-- Opening Marker --
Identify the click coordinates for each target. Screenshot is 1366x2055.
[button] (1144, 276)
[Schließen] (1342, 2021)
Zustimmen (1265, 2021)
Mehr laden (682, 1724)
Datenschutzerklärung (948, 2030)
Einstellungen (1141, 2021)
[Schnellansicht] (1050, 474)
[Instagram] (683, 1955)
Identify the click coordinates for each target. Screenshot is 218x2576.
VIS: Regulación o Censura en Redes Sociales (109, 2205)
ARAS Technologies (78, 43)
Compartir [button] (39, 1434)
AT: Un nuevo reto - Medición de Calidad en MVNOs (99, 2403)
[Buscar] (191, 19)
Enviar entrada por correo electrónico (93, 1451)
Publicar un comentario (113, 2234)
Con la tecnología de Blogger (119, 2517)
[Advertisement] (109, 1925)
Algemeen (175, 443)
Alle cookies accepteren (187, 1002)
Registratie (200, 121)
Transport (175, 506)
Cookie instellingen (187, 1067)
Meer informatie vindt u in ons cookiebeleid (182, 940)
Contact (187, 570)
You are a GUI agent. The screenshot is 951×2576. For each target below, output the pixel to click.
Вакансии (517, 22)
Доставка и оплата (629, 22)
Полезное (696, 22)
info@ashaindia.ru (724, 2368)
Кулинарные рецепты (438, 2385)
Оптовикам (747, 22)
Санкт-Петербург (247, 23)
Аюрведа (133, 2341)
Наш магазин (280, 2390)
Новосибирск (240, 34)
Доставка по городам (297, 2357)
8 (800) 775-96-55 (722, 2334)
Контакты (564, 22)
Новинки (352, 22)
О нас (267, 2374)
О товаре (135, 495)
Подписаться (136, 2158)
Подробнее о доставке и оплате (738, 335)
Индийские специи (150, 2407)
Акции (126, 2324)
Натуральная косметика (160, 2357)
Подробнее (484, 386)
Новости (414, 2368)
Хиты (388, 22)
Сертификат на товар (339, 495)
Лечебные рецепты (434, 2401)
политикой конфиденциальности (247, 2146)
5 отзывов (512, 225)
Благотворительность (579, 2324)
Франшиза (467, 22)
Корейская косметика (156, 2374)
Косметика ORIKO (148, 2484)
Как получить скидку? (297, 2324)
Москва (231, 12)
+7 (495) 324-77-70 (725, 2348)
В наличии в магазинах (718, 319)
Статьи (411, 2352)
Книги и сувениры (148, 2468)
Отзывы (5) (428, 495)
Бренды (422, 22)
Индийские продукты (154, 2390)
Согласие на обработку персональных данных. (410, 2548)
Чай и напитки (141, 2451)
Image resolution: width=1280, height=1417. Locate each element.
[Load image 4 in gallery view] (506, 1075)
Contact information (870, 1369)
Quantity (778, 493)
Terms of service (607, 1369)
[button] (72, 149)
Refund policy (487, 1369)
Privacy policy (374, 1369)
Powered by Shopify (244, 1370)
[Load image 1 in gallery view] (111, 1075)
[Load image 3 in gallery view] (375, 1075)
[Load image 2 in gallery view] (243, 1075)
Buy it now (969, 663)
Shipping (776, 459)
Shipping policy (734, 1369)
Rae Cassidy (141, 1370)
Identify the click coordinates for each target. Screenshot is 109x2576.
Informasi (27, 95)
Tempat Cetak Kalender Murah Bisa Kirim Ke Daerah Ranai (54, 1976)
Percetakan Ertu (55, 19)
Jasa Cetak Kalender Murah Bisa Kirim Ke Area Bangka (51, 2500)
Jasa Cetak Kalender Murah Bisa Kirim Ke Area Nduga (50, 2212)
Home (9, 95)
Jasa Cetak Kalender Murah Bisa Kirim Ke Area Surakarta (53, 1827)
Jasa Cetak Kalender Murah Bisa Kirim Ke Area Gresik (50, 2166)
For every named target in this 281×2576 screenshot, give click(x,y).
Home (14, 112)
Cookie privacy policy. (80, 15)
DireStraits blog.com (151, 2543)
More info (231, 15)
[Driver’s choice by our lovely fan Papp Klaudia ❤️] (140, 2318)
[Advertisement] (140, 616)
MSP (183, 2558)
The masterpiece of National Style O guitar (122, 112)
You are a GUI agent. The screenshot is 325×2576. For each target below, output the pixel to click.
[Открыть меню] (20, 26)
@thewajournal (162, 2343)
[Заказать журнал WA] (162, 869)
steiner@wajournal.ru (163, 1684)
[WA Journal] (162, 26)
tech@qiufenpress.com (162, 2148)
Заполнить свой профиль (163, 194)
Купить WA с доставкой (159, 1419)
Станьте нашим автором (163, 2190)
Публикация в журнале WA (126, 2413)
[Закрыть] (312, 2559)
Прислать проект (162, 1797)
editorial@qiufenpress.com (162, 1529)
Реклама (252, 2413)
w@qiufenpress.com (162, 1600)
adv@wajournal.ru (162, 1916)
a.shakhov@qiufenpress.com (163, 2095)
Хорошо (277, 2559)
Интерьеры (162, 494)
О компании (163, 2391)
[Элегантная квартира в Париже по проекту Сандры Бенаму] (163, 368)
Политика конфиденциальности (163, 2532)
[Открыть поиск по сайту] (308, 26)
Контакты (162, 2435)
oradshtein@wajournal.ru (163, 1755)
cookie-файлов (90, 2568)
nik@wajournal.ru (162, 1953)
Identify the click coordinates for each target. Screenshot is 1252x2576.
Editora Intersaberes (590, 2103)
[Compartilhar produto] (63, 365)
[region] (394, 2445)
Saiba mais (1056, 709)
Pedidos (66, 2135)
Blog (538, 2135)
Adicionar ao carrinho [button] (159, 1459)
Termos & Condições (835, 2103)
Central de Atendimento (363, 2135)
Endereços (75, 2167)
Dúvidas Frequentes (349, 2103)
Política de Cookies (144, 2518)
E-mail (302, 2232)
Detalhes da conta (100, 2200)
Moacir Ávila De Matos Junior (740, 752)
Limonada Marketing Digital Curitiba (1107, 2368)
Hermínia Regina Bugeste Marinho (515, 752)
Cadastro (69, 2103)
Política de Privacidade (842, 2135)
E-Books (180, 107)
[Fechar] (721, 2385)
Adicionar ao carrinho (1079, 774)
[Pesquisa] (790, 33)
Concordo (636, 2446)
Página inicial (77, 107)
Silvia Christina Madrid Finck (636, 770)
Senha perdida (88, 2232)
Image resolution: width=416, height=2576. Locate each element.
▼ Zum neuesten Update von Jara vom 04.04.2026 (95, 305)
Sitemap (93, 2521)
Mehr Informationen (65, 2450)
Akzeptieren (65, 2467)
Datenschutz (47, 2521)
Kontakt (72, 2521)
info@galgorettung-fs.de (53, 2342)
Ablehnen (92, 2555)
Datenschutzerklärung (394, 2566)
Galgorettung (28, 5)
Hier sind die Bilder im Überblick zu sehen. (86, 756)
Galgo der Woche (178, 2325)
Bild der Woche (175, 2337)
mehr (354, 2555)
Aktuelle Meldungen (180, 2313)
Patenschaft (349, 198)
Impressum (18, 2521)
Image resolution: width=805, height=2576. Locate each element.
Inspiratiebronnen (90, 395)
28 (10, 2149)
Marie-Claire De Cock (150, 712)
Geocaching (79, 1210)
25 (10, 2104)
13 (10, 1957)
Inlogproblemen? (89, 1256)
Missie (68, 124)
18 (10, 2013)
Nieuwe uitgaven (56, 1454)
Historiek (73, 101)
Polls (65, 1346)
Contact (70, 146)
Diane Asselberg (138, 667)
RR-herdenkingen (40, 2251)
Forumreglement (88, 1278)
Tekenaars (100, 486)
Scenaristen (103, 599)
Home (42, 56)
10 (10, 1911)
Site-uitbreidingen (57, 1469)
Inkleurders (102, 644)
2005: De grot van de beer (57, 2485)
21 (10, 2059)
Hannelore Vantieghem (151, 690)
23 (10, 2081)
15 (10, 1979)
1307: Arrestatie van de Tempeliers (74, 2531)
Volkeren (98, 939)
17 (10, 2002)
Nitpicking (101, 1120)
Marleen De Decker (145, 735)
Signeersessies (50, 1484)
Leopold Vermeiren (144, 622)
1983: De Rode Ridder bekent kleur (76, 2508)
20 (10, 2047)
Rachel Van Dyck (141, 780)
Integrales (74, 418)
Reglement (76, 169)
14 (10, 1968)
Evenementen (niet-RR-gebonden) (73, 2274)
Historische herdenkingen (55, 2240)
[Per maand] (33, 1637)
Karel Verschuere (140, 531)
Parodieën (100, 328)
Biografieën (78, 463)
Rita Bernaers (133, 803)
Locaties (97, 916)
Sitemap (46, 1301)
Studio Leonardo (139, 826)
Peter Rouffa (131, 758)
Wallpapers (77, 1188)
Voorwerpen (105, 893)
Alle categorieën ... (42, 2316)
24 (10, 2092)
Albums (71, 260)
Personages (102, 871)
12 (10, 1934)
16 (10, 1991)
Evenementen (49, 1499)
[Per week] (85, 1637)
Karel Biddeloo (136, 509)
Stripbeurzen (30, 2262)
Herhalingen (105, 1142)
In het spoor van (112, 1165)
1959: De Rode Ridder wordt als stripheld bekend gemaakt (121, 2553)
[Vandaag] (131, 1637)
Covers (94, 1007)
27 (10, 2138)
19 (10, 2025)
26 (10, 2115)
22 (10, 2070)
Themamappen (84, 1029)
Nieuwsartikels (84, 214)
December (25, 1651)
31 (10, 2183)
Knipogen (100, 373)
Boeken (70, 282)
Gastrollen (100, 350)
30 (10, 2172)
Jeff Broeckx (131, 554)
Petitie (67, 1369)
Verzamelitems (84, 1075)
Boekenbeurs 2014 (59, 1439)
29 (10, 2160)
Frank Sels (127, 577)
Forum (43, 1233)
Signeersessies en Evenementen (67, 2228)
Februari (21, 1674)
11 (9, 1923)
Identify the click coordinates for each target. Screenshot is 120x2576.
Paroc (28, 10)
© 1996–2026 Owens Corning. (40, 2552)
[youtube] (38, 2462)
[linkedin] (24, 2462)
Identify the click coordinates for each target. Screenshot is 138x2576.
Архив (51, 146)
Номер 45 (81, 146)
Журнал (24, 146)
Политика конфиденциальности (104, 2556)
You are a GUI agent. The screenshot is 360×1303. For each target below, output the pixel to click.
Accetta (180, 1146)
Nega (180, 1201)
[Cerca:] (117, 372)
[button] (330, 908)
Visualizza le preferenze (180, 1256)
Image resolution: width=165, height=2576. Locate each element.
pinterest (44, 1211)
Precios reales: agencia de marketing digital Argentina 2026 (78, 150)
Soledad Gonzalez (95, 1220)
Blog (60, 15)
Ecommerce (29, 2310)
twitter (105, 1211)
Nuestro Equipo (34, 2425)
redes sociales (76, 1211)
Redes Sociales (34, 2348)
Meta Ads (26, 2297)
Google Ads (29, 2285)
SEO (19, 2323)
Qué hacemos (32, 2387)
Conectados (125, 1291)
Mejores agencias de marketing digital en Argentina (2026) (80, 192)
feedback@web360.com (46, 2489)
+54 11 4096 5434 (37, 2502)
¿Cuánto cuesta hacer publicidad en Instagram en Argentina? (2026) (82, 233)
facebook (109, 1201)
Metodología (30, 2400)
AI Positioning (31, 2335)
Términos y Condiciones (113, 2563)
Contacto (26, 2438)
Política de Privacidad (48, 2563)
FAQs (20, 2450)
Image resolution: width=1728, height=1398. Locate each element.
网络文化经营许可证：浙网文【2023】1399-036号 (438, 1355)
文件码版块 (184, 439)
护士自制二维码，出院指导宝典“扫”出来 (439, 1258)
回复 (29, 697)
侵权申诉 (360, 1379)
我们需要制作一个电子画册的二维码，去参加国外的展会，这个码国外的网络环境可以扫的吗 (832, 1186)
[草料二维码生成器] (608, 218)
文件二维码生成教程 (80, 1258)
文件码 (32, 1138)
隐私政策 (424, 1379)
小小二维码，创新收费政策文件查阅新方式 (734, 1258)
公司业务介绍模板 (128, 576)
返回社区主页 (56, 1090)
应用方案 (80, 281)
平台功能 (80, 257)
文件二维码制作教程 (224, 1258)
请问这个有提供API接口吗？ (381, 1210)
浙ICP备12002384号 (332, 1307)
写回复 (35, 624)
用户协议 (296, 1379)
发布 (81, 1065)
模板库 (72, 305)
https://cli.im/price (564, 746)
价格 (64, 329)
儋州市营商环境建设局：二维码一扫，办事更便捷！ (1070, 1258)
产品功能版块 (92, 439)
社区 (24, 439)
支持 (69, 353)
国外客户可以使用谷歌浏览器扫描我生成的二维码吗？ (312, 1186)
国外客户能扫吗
-- Closing Marker --
What you will do » Return the line that contains "SEO (19, 2323)", along with every line after it in the data above, exactly and with nothing else.

The completed task »
SEO (19, 2323)
Qué hacemos (32, 2387)
Conectados (125, 1291)
Mejores agencias de marketing digital en Argentina (2026) (80, 192)
feedback@web360.com (46, 2489)
+54 11 4096 5434 (37, 2502)
¿Cuánto cuesta hacer publicidad en Instagram en Argentina? (2026) (82, 233)
facebook (109, 1201)
Metodología (30, 2400)
AI Positioning (31, 2335)
Términos y Condiciones (113, 2563)
Contacto (26, 2438)
Política de Privacidad (48, 2563)
FAQs (20, 2450)
Image resolution: width=1728, height=1398. Locate each element.
网络文化经营许可证：浙网文【2023】1399-036号 (438, 1355)
文件码版块 (184, 439)
护士自制二维码，出院指导宝典“扫”出来 (439, 1258)
回复 (29, 697)
侵权申诉 (360, 1379)
我们需要制作一个电子画册的二维码，去参加国外的展会，这个码国外的网络环境可以扫的吗 (832, 1186)
[草料二维码生成器] (608, 218)
文件二维码生成教程 (80, 1258)
文件码 (32, 1138)
隐私政策 (424, 1379)
小小二维码，创新收费政策文件查阅新方式 (734, 1258)
公司业务介绍模板 (128, 576)
返回社区主页 (56, 1090)
应用方案 (80, 281)
平台功能 (80, 257)
文件二维码制作教程 (224, 1258)
请问这个有提供API接口吗？ (381, 1210)
浙ICP备12002384号 (332, 1307)
写回复 (35, 624)
用户协议 (296, 1379)
发布 (81, 1065)
模板库 (72, 305)
https://cli.im/price (564, 746)
价格 (64, 329)
儋州市营商环境建设局：二维码一扫，办事更便捷！ (1070, 1258)
产品功能版块 (92, 439)
社区 (24, 439)
支持 (69, 353)
国外客户可以使用谷歌浏览器扫描我生成的二维码吗？ (312, 1186)
国外客户能扫吗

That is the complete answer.